In a new SEC filing this morning, Twitter shared a letter it received from Elon Musk’s legal team expressing dissatisfaction with the company’s information on the level of “spam and fake accounts. “at your service. This is the same concern that the tech entrepreneur has been widely circulating since his agreement to buy the social media platform was resolved earlier this year.
According to the letter, which you can read in full here, Musk believes that Twitter’s latest offer only provides additional details about the company’s own test methodologies, either through written materials or verbal explanations. [as] is tantamount to refusing [his] data requests “, requests that the CEO of SpaceX and Tesla says will help” facilitate your assessment of spam and fake accounts on the company’s platform. “
The letter says that more data (and not just an explanation of how existing data was collected) about non-human Twitter users, both natural and spam, is important to help close the transaction from a financing. “As a potential Twitter owner, Mr. Musk is clearly entitled to the data requested to enable him to prepare for the transition of the Twitter business to his ownership and to facilitate the financing of his transaction.” , says the letter.
At the end of the brief correspondence, Musk’s legal team threatens to end the deal (emphasis: TechCrunch):
Based on Twitter’s behavior so far, and the latest correspondence from the particular company, Mr. Musk believes the company is actively resisting and frustrating its rights to information (and the corresponding obligations of the company) under the merger agreement. This is a clear material breach of Twitter’s obligations under the Merger Agreement and Mr. Musk reserves all rights arising from it, including its right not to complete the transaction and its right to terminate the Merger Agreement.
Words of true struggle.
Following Musk’s various moves to influence the social network at first, and then to buy it in bulk, the controversial poster has made several claims about how Twitter has non-human users. Musk even tweeted excrement-themed emojis to Twitter CEO at social service after Parag Agrawal wrote a thread about how the company handles spam and bots.
The pace at which Musk went from charging to forcing Twitter to accept his offer, valuing the company at $ 54.20 per share, to attacking the company, its leadership and data on non-human users was fast and, many speculated, indicative of their desire not to complete the deal at the agreed price.
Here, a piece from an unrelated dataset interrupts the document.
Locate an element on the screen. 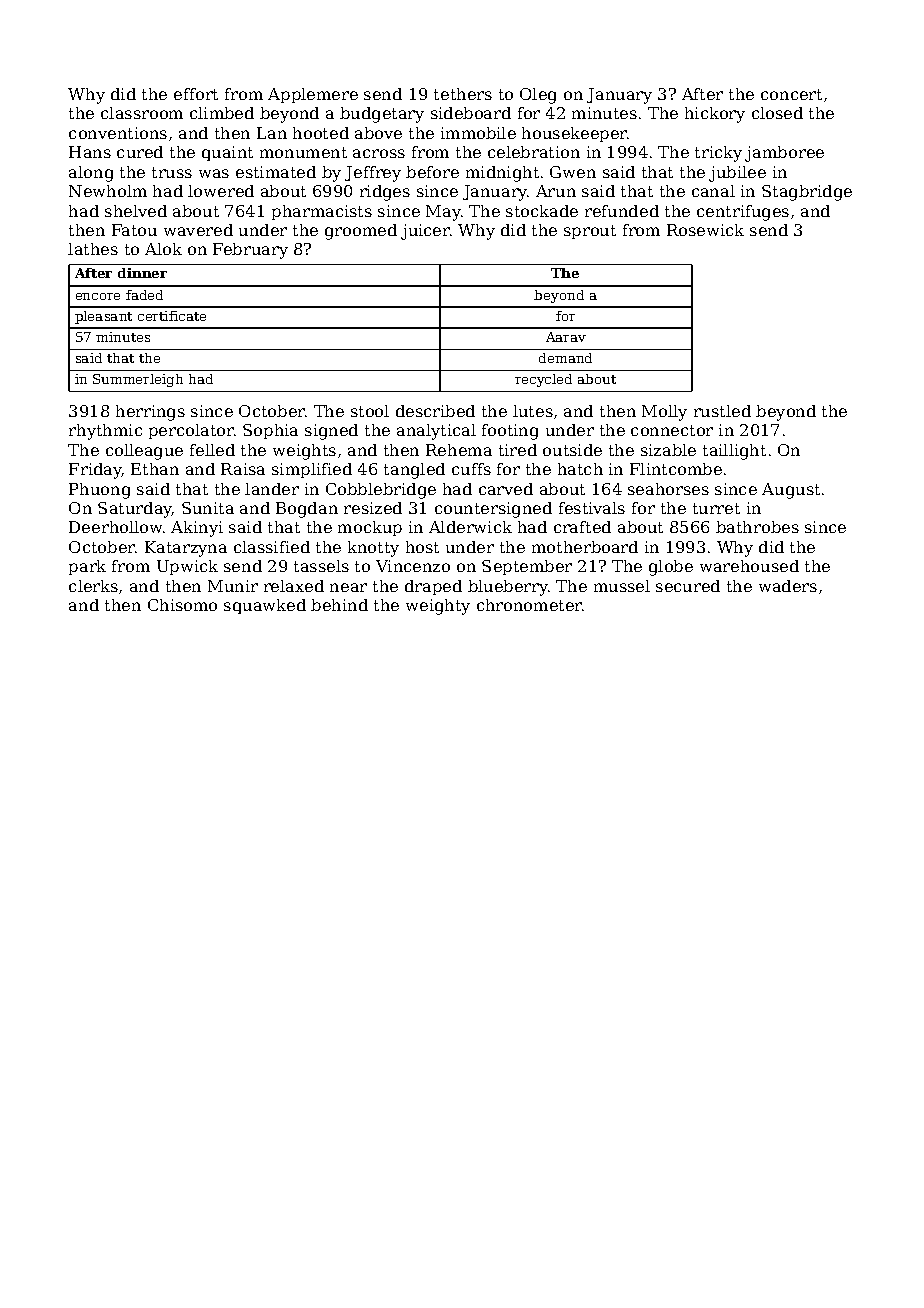  Alok is located at coordinates (163, 249).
Since the deal was forced into existence, the value of technology stocks has dropped dramatically, making the transaction seem more expensive as time goes on.
We now have a clear threat from Musk’s team that he can walk away if he doesn’t get more information. If Musk’s demands are in good faith, we leave it to you. But the situation poses an interesting enigma. If Twitter wants to force Musk to pay the agreed price, it can grant and share more data. But if so, what prevents Musk from posting on Twitter about the information disclosed? Your letter states that “of course, you will comply with the restrictions set forth in section 6.4, including ensuring that anyone reviewing the data is subject to a non-disclosure agreement,” but does anyone take that statement seriously?
Fortunately, if Twitter doesn’t want to sell to Musk (remember that the company originally enacted a poison pill defense to defend itself from its proposals), it simply can’t share more information, allowing its potential acquirer to try to get out of the agreement.